_Goal of the exercise_. Would you set down the lines running from the one that holds "Select the Circular Map template icon" to the final line of the listing, both included, exactly and with no others?

Supplied information START

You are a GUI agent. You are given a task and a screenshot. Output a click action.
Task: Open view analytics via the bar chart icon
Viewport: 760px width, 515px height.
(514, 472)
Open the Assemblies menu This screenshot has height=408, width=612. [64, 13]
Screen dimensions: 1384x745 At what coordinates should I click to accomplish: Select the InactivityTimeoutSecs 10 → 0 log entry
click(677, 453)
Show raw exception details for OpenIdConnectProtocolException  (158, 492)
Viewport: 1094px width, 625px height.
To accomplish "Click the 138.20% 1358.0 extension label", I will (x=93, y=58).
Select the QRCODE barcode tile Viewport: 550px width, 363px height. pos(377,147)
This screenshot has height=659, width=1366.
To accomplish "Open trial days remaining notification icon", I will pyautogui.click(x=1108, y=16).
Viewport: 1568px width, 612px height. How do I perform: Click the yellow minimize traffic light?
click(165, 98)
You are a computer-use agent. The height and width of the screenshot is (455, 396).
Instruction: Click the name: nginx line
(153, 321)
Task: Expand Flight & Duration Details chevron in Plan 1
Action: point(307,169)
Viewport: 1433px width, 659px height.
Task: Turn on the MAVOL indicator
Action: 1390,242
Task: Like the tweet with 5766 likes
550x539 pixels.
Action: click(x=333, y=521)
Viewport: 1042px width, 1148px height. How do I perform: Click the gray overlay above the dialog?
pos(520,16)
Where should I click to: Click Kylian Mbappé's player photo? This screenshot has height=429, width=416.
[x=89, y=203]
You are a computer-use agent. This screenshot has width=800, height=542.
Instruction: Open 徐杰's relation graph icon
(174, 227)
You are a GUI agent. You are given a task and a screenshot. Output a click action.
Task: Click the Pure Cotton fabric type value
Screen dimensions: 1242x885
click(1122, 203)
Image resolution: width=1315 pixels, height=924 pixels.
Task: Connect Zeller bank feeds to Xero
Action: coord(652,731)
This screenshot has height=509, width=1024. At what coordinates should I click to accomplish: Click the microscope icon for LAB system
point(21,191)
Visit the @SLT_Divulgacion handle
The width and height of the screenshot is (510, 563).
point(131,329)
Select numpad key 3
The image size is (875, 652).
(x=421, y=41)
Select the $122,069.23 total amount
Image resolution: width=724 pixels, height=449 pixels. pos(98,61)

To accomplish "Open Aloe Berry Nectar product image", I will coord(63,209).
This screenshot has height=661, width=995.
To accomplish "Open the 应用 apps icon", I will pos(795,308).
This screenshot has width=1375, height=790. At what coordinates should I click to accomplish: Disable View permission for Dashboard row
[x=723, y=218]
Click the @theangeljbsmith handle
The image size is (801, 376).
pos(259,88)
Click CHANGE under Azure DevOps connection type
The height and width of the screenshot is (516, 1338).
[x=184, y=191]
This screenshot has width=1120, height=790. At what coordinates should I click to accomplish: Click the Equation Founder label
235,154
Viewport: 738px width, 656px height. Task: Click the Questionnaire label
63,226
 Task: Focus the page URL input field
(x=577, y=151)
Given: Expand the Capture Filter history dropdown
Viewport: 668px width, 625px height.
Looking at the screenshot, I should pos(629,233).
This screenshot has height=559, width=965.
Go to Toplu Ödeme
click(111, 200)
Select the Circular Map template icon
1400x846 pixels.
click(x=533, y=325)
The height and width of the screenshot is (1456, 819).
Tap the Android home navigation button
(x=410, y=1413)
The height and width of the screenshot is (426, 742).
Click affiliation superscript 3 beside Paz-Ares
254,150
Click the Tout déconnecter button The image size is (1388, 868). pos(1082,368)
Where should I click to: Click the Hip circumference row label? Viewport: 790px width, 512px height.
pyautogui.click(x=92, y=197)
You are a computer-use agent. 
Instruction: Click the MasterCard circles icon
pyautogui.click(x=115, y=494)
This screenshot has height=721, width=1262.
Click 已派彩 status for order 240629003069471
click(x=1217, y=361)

Supplied information END

_Response_.
Select the Circular Map template icon
1400x846 pixels.
click(x=533, y=325)
The height and width of the screenshot is (1456, 819).
Tap the Android home navigation button
(x=410, y=1413)
The height and width of the screenshot is (426, 742).
Click affiliation superscript 3 beside Paz-Ares
254,150
Click the Tout déconnecter button The image size is (1388, 868). pos(1082,368)
Where should I click to: Click the Hip circumference row label? Viewport: 790px width, 512px height.
pyautogui.click(x=92, y=197)
You are a computer-use agent. 
Instruction: Click the MasterCard circles icon
pyautogui.click(x=115, y=494)
This screenshot has height=721, width=1262.
Click 已派彩 status for order 240629003069471
click(x=1217, y=361)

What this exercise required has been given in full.